En 2014, les surplus d’énergie d’Hydro-Québec pourraient causer une surprise de taille aux consommateurs québécois. En fait, toutes catégories confondues, la consommation d’électricité au Québec l’an prochain sera inférieure à celle de cette année.

Selon les documents déposés au cours des dernières heures par Hydro-Québec auprès de la Régie de l’Énergie, ces surplus d’énergie sans précédent, et en hausse de plus de 50% sur ceux de l’an dernier, sont surtout provoqués par une baisse de la consommation industrielle.

Alors que la société d’État envisageait l’an dernier des surplus de 8,7 TWh (milliards de kilowatts/heure en 2013), les chiffres qui viennent d’être déposés font maintenant état de surplus de l’ordre de 13,4 TWh en 2014. C’est l’équivalent de trois fois la capacité de production de la centrale au gaz de Trans-Canada Energy, fermée pour cause de surplus depuis 2007.

Pour le directeur général de l’Association québécoise des consommateurs industriels d’électricité, les consommateurs québécois auront toute une surprise au mois d’août lorsqu’Hydro-Québec déposera sa demande pour de nouvelles hausses de tarifs pour 2014.

«L’ensemble des facteurs nous porte à croire que l’augmentation qui va être demandée au mois d’août par Hydro-Québec va graviter autour de 6,2% à 6,8%. C’est à peu près neuf fois le taux d’inflation actuel.»

Vers une hausse de 6 %

On se souviendra que l’an dernier, après quelques années de baisse, Hydro-Québec avait demandé une hausse de 2,9% de ses tarifs et que la Régie de l’Énergie avait finalement consenti à une hausse de 2,4% des tarifs de la Société d’État en avril 2013.

Autre facteur qui pourrait contribuer à une demande de hausse des tarifs au mois d’août, la société d’État voudrait voir une augmentation de son rendement de 6 à 9,2% pour ses filiales réglementées que sont Hydro-Québec Distribution et TransÉnergie.

«Dans ce contexte, nous pensons que l’augmentation de plus de 6% qui serait demandée par Hydro-Québec est très crédible, compte tenu de l’information disponible dans huit dossiers en cours devant la Régie de l’énergie.»

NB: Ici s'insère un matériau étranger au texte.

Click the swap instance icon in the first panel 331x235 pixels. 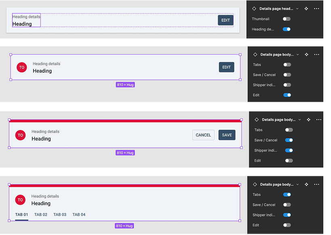[306, 8]
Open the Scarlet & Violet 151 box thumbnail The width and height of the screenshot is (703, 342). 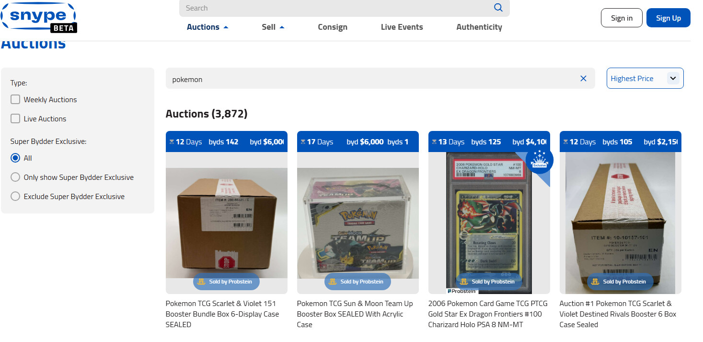(x=227, y=223)
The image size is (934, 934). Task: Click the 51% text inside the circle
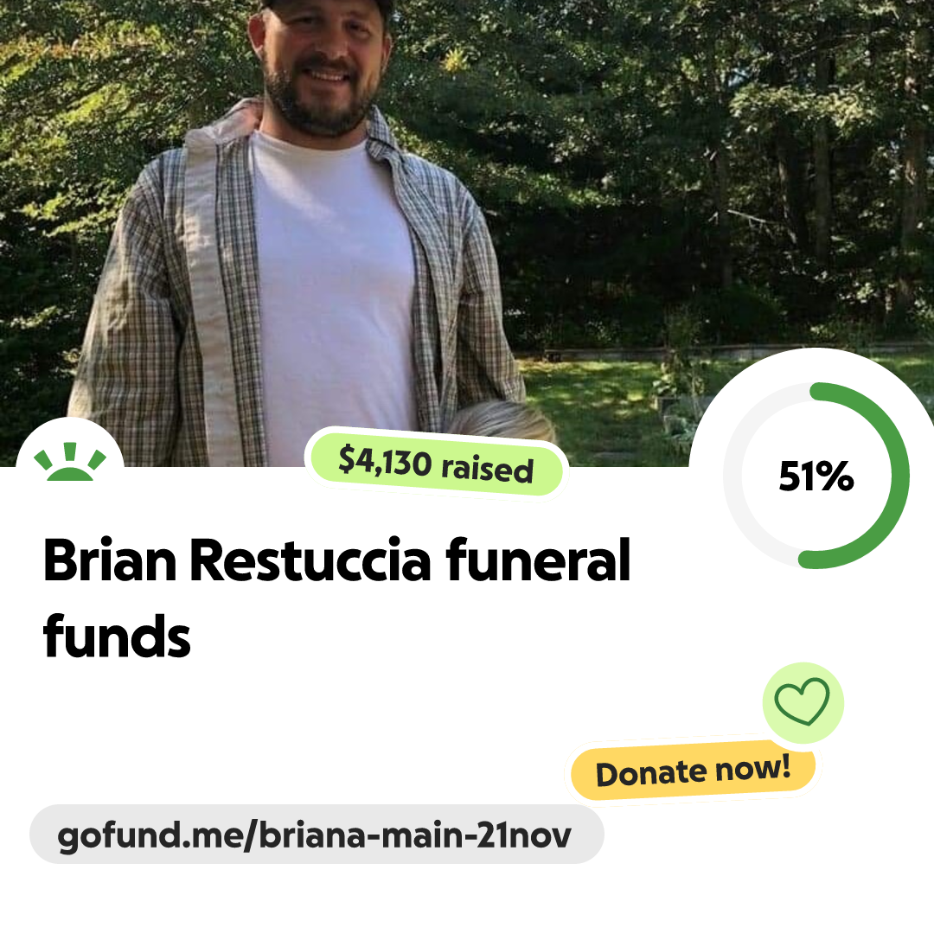[x=816, y=476]
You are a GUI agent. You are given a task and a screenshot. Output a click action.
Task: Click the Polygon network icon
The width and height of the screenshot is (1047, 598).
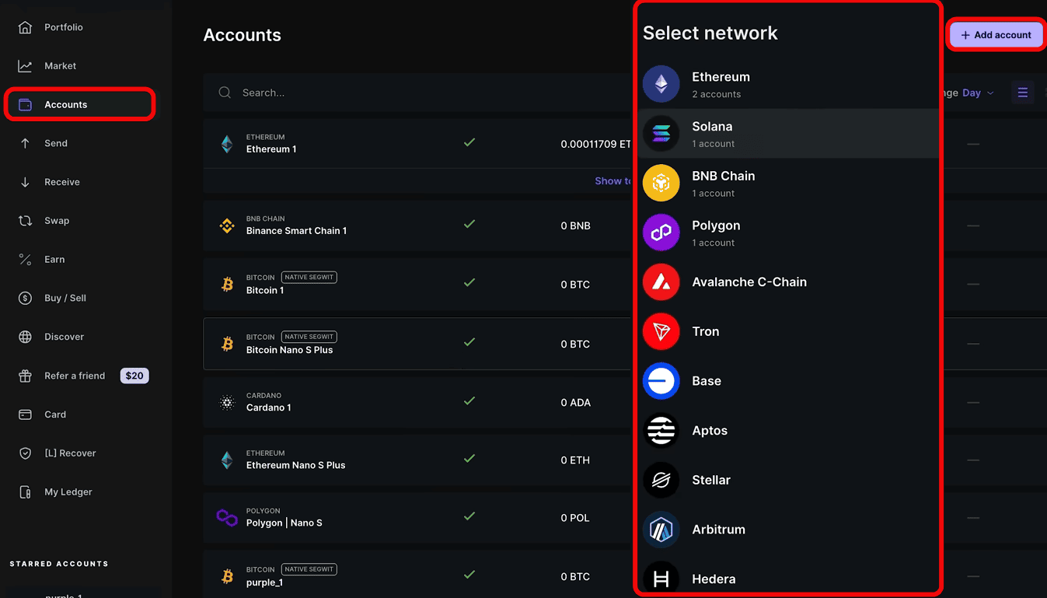[661, 233]

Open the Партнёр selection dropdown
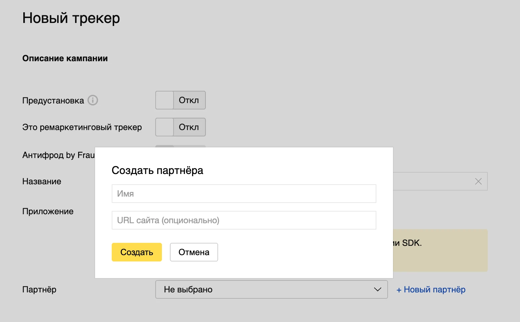[272, 289]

En fait, la grande industrie composée des alumineries, des papetières, de l’industrie chimique, des mines, pour ne mentionner que celles-là, ne consomme plus que 30% de l’énergie consommée au Québec.

Baisse de consommation

Traditionnellement, elle consommait 40% de toute l’énergie produite par Hydro-Québec. La hausse de la consommation résidentielle ne comble tout simplement plus le vide laissé par la grande industrie.

Globalement, la consommation québécoise d’électricité incluant les pertes pour le transport, passe maintenant de 186 TWh en 2013 à 183 TWh en 2014.

En dépit de ces surplus et de la chute de la demande québécoise, la première ministre Marois a annoncé le printemps dernier, pour l’industrie éolienne et la Gaspésie, une augmentation de la capacité de production de 800 MW qui viendront s’ajouter aux 3,139 MW déjà construits ou en voie de l’être et qui seront éventuellement facturés aux clients d’Hydro-Québec, qu’ils en aient besoin ou non.

À croire que les Américains, contrairement aux Québécois, n’auront pas à payer très cher l’électricité produite par les éoliennes et les centrales du Québec.